Suicidio político en Ayala

 

DULCE VALDEPEÑA / 18 de abril del 2018.-  Hay quienes con ventaja, aprovechan sus cargos para influir a su favor en la reelección o en el ascenso a otros cargos pero, como una ley irrefutable de la naturaleza, el alcalde Antonio Domínguez Aragón firmó el acta de defunción del PRI trascendiendo su propio suicidio político.

La política del alcalde puede resumirse en una sola expresión: “La crisis en Ayala no la generamos nosotros, es causa de laudos de administraciones anteriores que nos vino a reventar” y se convirtió desde los primeros minutos en el slogan de su administración para justificar la falta de capacidad política y financiera; la falta de creatividad e ingenio se disfrazó con harapos de crisis económica para victimizarse y hundir el barco.

A pesar de llenarse la boca de quejas y justificaciones, no hubo auditoría, investigación sobre posibles desvíos y mucho menos denuncias contra presuntos responsables. Tampoco apertura a la prensa más que a inútiles publicidades.
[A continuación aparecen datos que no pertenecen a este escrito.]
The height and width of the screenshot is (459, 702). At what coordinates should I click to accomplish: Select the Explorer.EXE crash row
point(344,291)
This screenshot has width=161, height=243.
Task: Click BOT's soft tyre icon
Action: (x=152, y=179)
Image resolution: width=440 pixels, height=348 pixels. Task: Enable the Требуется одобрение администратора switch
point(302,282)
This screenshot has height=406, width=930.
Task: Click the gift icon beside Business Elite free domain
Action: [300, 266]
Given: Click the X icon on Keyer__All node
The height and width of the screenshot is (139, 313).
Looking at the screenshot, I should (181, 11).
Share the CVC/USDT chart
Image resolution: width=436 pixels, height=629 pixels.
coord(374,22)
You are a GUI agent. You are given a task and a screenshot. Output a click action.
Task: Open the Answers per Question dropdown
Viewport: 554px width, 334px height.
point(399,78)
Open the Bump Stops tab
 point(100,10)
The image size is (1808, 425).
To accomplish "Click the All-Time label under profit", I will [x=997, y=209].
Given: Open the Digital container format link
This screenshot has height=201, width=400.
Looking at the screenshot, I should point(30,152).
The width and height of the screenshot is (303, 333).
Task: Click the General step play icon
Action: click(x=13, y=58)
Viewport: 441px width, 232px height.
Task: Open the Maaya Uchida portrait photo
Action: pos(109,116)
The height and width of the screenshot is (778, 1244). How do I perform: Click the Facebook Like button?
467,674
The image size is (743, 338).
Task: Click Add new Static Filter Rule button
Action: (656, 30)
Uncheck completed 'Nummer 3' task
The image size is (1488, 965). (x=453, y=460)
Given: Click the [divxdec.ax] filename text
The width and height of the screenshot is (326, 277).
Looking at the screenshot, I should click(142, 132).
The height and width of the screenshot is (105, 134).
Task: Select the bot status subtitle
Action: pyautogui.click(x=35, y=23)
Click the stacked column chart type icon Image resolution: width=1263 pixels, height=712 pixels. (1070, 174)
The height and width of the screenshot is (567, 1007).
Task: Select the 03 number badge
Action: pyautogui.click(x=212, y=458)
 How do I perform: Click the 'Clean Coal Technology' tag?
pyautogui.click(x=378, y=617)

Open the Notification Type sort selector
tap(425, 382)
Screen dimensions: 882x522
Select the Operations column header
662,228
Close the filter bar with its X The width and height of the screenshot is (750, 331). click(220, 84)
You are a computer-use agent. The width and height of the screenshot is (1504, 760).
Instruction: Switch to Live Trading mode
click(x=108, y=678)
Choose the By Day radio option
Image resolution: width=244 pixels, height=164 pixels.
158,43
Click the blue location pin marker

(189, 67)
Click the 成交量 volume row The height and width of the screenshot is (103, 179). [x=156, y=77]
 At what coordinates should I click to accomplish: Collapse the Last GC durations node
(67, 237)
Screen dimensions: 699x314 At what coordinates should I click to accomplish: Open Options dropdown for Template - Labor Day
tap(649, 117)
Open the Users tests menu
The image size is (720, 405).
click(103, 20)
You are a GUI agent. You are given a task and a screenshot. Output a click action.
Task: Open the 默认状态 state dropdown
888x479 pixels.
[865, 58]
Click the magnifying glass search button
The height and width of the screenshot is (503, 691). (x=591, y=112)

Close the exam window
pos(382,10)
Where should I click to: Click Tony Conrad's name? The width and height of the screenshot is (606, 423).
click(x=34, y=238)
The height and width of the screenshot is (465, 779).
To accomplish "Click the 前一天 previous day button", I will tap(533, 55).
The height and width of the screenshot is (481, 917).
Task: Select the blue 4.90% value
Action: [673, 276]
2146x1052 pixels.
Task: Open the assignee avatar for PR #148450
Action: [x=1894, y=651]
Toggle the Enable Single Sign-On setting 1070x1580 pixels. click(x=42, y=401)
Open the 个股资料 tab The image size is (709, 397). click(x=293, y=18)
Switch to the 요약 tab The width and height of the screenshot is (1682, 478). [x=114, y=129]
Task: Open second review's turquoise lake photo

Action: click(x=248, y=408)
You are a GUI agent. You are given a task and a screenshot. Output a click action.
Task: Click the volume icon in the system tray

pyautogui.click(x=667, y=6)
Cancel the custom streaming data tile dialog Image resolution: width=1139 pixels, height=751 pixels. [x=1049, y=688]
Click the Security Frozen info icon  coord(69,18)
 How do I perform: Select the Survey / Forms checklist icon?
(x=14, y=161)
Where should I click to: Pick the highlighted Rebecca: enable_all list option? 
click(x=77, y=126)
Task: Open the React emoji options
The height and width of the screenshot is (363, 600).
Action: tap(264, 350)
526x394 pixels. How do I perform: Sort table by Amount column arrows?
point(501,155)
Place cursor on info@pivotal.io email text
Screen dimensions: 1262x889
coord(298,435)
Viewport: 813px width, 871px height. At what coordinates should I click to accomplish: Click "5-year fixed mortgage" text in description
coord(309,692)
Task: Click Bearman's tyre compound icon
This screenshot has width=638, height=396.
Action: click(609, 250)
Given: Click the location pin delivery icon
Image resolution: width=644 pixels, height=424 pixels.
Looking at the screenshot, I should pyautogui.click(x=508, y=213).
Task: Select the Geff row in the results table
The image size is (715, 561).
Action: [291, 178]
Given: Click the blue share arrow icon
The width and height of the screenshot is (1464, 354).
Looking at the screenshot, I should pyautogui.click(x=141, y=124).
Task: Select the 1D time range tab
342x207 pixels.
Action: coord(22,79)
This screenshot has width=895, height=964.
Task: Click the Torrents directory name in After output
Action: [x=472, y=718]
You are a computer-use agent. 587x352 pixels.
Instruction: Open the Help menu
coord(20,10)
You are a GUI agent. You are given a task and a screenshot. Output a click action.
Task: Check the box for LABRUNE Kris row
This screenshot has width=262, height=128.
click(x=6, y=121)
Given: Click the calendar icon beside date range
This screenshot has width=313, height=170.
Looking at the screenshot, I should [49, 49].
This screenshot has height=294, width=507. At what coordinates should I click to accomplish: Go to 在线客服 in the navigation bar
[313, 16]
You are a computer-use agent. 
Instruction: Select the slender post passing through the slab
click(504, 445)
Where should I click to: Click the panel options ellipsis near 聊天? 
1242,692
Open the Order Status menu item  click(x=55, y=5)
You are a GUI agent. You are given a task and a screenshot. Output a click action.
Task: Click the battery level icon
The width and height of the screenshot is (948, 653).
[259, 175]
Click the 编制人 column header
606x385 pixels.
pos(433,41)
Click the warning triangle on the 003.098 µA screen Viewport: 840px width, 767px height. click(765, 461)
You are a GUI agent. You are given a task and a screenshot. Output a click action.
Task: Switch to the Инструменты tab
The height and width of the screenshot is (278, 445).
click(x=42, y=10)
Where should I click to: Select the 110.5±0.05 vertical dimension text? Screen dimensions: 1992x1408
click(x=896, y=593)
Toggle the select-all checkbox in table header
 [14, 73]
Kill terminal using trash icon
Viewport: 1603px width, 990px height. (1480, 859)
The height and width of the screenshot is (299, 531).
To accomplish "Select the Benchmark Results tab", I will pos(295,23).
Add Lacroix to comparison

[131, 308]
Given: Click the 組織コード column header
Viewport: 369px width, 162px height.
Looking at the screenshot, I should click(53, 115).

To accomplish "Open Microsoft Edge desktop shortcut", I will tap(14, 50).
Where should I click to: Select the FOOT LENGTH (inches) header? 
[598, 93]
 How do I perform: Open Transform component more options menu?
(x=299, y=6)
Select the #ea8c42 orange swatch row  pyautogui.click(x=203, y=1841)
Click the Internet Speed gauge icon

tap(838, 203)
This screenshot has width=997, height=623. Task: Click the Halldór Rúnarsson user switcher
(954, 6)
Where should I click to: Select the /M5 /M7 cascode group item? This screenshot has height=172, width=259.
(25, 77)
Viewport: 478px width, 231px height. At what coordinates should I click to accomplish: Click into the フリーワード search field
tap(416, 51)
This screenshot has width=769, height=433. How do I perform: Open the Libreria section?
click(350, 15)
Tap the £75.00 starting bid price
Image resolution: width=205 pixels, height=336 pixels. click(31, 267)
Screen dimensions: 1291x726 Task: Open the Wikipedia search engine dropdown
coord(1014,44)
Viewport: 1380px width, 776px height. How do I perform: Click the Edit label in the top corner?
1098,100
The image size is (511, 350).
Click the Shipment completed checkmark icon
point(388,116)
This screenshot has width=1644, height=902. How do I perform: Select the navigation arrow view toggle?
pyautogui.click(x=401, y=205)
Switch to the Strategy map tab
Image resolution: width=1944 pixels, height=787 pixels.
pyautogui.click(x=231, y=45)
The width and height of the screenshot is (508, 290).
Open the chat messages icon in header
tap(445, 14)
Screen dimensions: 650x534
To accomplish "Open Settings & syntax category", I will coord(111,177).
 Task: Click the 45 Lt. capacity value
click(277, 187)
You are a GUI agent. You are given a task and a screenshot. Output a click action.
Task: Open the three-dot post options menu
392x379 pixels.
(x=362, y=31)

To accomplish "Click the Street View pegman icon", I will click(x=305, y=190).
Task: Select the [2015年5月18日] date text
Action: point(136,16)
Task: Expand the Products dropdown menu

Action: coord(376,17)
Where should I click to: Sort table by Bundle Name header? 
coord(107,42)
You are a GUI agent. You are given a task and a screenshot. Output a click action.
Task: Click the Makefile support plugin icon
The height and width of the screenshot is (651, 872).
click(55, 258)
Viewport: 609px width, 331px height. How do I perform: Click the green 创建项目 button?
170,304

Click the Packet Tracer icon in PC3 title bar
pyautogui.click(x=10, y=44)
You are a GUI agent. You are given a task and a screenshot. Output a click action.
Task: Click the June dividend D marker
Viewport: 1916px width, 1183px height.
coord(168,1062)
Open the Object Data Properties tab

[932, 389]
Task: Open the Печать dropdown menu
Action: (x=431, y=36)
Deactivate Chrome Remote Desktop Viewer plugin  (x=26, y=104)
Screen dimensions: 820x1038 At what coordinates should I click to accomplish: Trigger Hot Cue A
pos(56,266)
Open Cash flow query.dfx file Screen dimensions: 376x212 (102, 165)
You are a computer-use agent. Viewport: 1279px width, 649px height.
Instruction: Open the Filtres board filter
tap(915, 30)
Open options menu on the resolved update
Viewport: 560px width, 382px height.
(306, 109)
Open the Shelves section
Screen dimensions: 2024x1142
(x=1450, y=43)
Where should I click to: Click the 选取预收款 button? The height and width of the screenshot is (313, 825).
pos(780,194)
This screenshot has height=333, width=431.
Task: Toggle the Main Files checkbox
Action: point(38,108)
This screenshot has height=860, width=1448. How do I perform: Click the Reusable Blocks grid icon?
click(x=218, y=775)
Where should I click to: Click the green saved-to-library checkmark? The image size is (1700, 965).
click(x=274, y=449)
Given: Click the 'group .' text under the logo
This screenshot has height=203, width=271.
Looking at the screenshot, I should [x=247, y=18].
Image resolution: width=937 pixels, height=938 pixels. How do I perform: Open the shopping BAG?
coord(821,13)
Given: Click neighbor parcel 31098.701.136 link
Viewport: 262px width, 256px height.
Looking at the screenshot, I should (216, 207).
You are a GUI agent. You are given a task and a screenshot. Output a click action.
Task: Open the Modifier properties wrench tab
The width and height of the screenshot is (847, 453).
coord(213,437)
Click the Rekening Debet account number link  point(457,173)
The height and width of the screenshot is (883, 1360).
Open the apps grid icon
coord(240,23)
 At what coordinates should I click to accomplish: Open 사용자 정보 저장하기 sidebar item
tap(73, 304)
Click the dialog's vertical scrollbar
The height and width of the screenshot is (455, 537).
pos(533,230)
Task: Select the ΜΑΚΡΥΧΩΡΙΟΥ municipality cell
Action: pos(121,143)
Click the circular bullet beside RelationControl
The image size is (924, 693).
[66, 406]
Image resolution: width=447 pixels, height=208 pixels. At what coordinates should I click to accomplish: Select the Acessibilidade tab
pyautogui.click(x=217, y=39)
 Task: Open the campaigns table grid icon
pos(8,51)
La crisis que el alcalde dijo que existe en el Ayuntamiento, la extendió a las familias ayalenses desde los trabajadores al disminuir los ingresos en una política de “austeridad” que por supuesto, no tocó a alguno de los improductivos integrantes del cabildo.

En los últimos días se dio a conocer la manifestación de protesta de empleados que acusaron condicionamiento para integrarse a la campaña de Georgina Montaño de León a la Presidencia Municipal o ser despedidos de sus puestos.

Con el triunfo de Georgina Montaño, presidenta del DIF y esposa del alcalde, se daría continuidad al poder y al obtuso panorama de gobierno que al municipio más grande de la zona oriente lo mantiene en la opacidad.

De primera mano podemos comprobar que existe el condicionamiento y maltrato laboral, que se ganó a pulso el desprecio de gran parte de la población y dejó abiertas las puertas a que las protestas puedan estar patrocinadas por un contendiente a la alcaldía; en un supuesto de que así sea, no desacredita el límite al que Domínguez Aragón llevó a las familias de Ayala y que contrasta con la opulencia en la que vive el edil.

El sismo del 19 de septiembre fue el detonante perfecto para que el edil terminara por escabullirse de la población y no tener un centro de atención ciudadana porque el Ayuntamiento quedó dañado.

A pregunta expresa hacia Georgina Montaño sobre las protestas en el DIF, se limitó a responder que sólo su esposo podría contestar al respecto. ¿Valdría la pena preguntarse quién continuaría gobernando Ayala en caso de obtener el triunfo?

P.D. Georgina Montaño es también la suplente de la primer regiduría por lo que en caso de no ganar la alcaldía quedaría como regidora al desistirse la titular en un trato de palabra. Al igual que el ex alcalde José Manuel Tablas Pimentel dejó a su esposa con una regiduría.